▶ ITEMS
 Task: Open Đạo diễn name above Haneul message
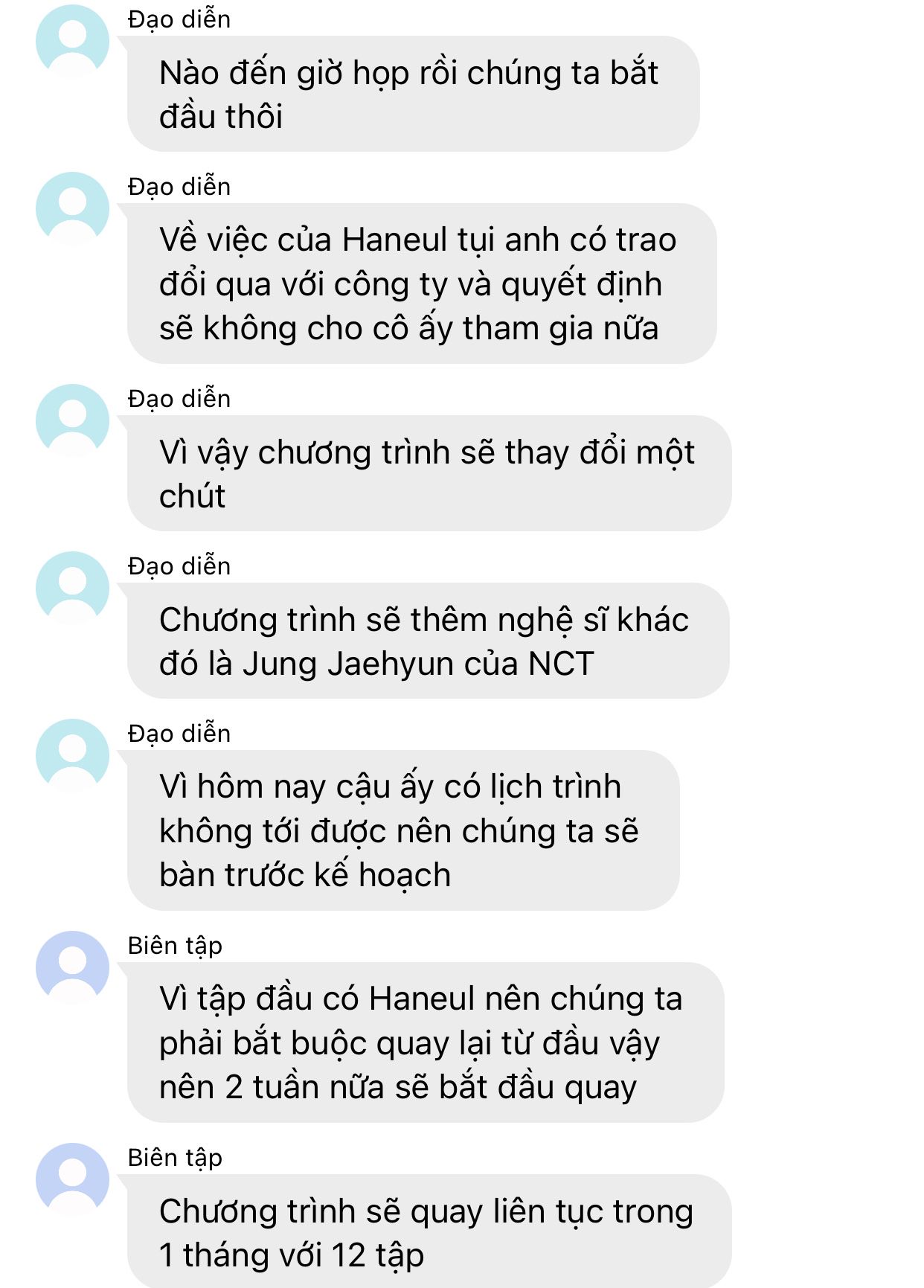tap(179, 188)
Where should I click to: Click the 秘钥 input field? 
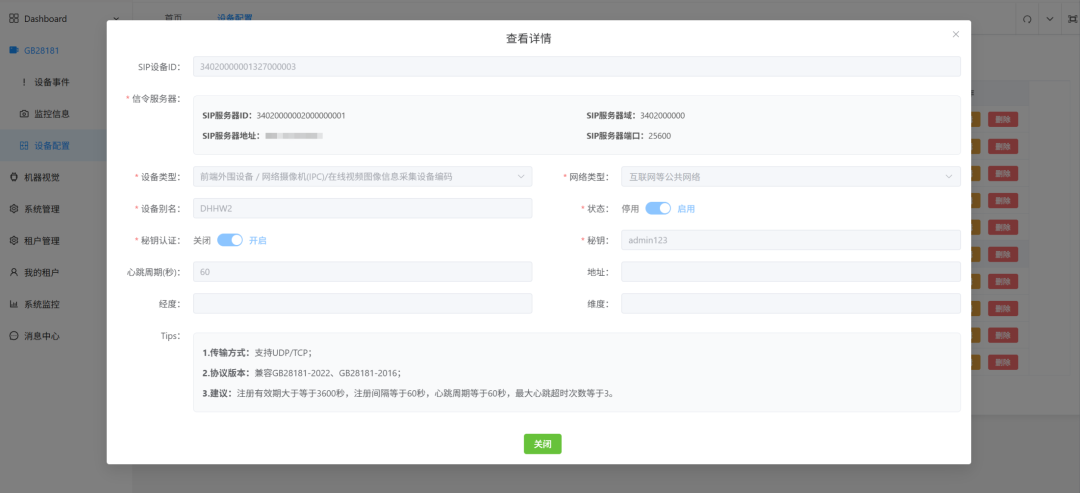tap(790, 240)
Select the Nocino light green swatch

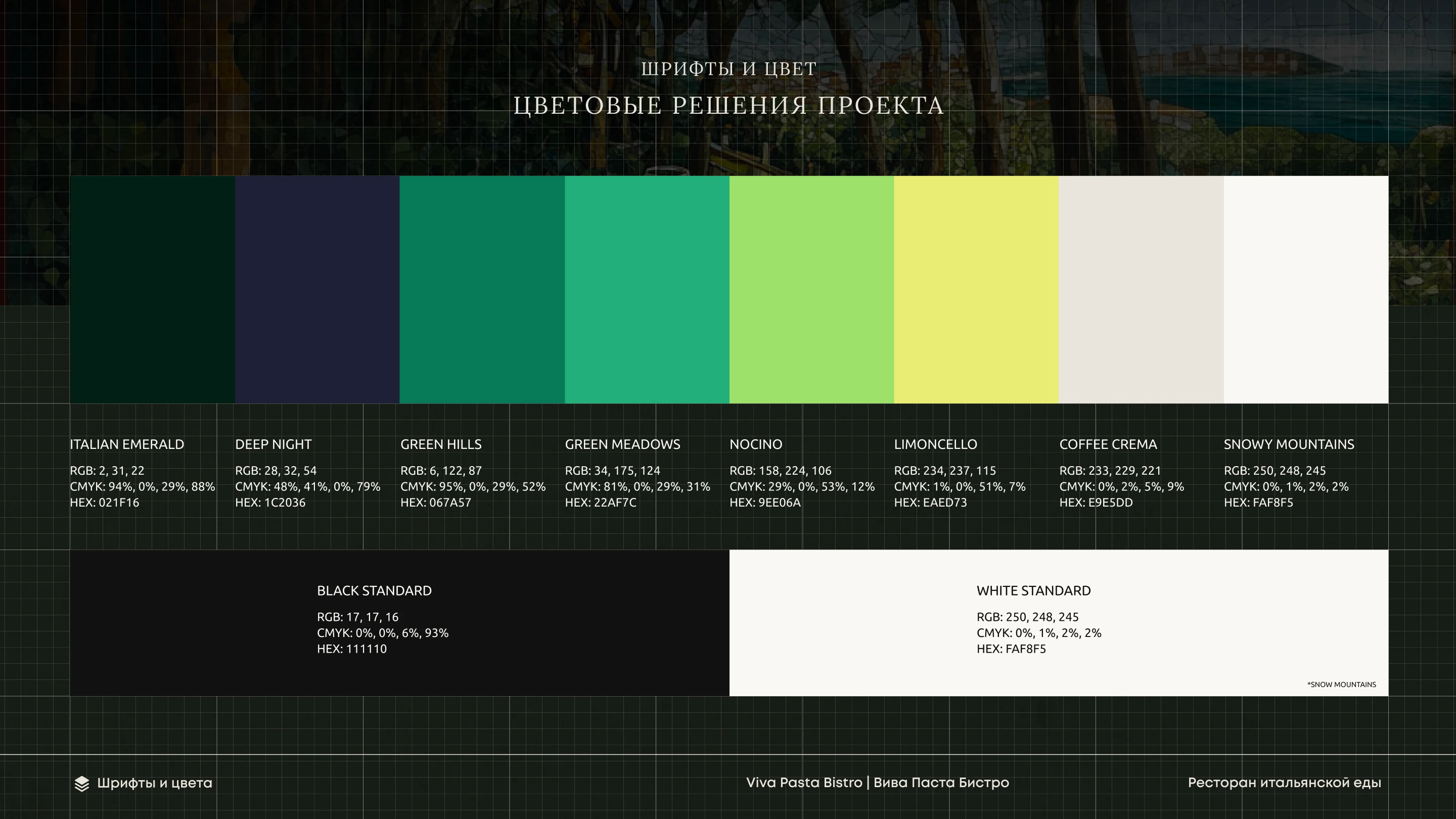click(811, 289)
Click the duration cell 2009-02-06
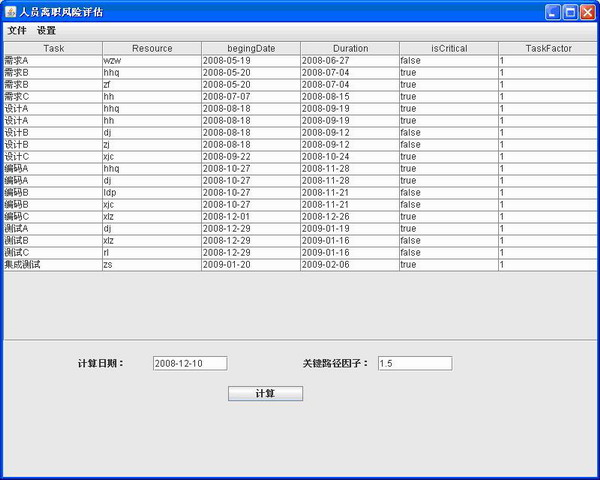The width and height of the screenshot is (600, 480). pos(350,265)
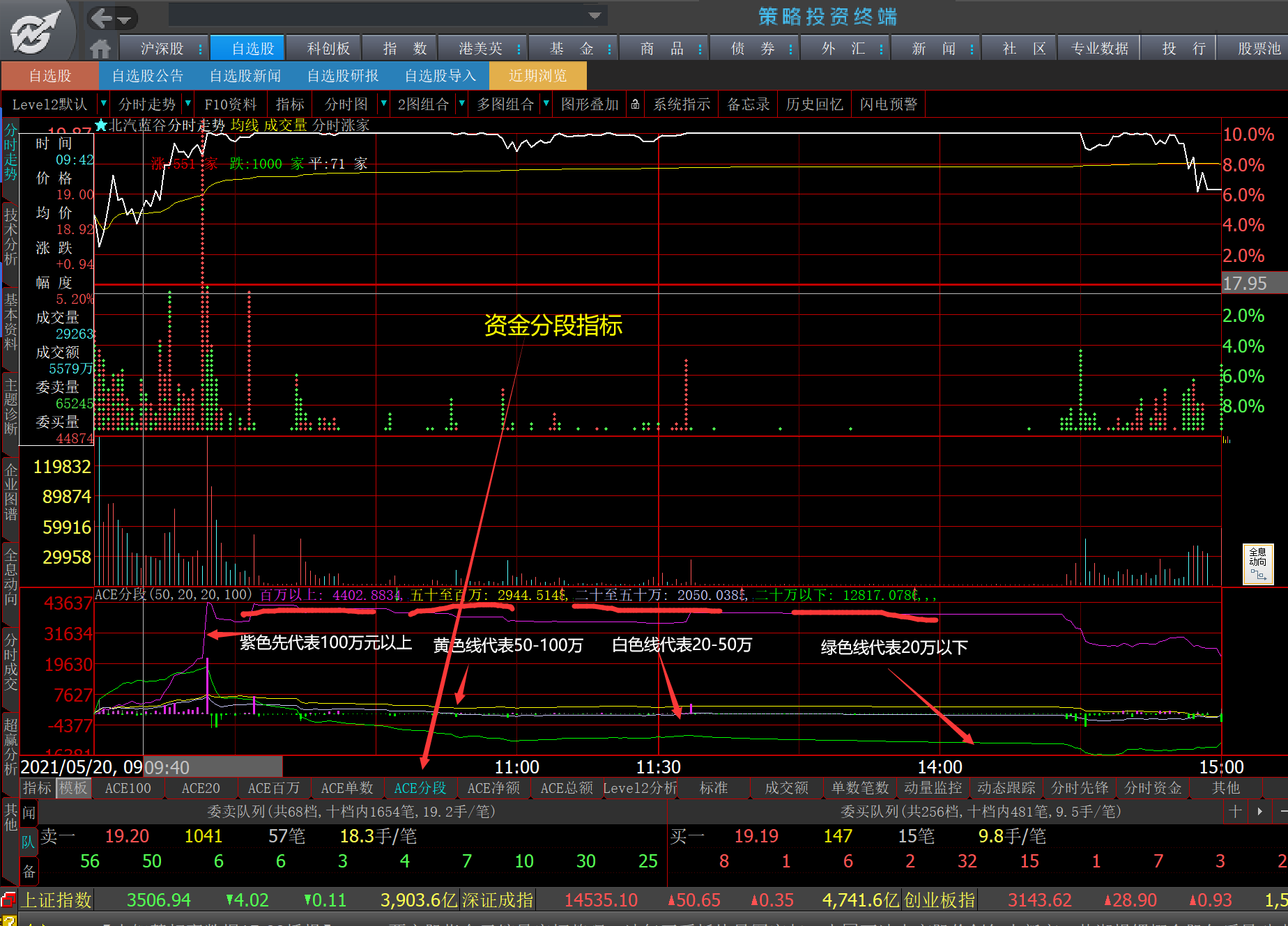
Task: Open the search bar dropdown arrow
Action: (595, 15)
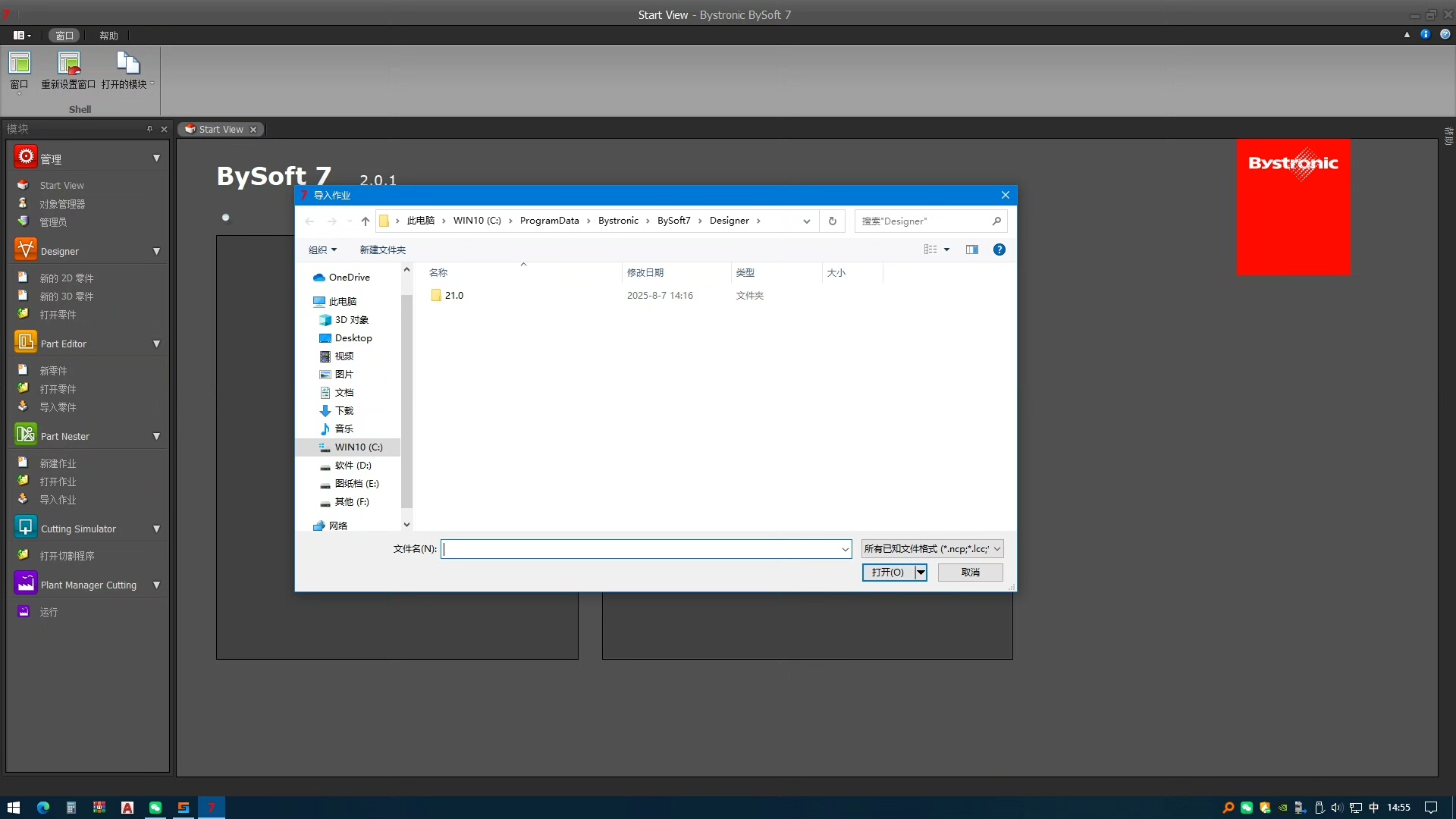Click the Part Editor module icon

(25, 342)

▶ WHAT THE TASK REQUIRES
Reproduce the listing word for word, starting at its first line and stopping after the line that contains "click(811, 289)". Leave the pictures out.

▶ RESPONSE BELOW
 Task: Open Đạo diễn name above Haneul message
tap(179, 188)
Where should I click to: Click the 秘钥 input field? 
tap(790, 240)
Select the Nocino light green swatch

click(811, 289)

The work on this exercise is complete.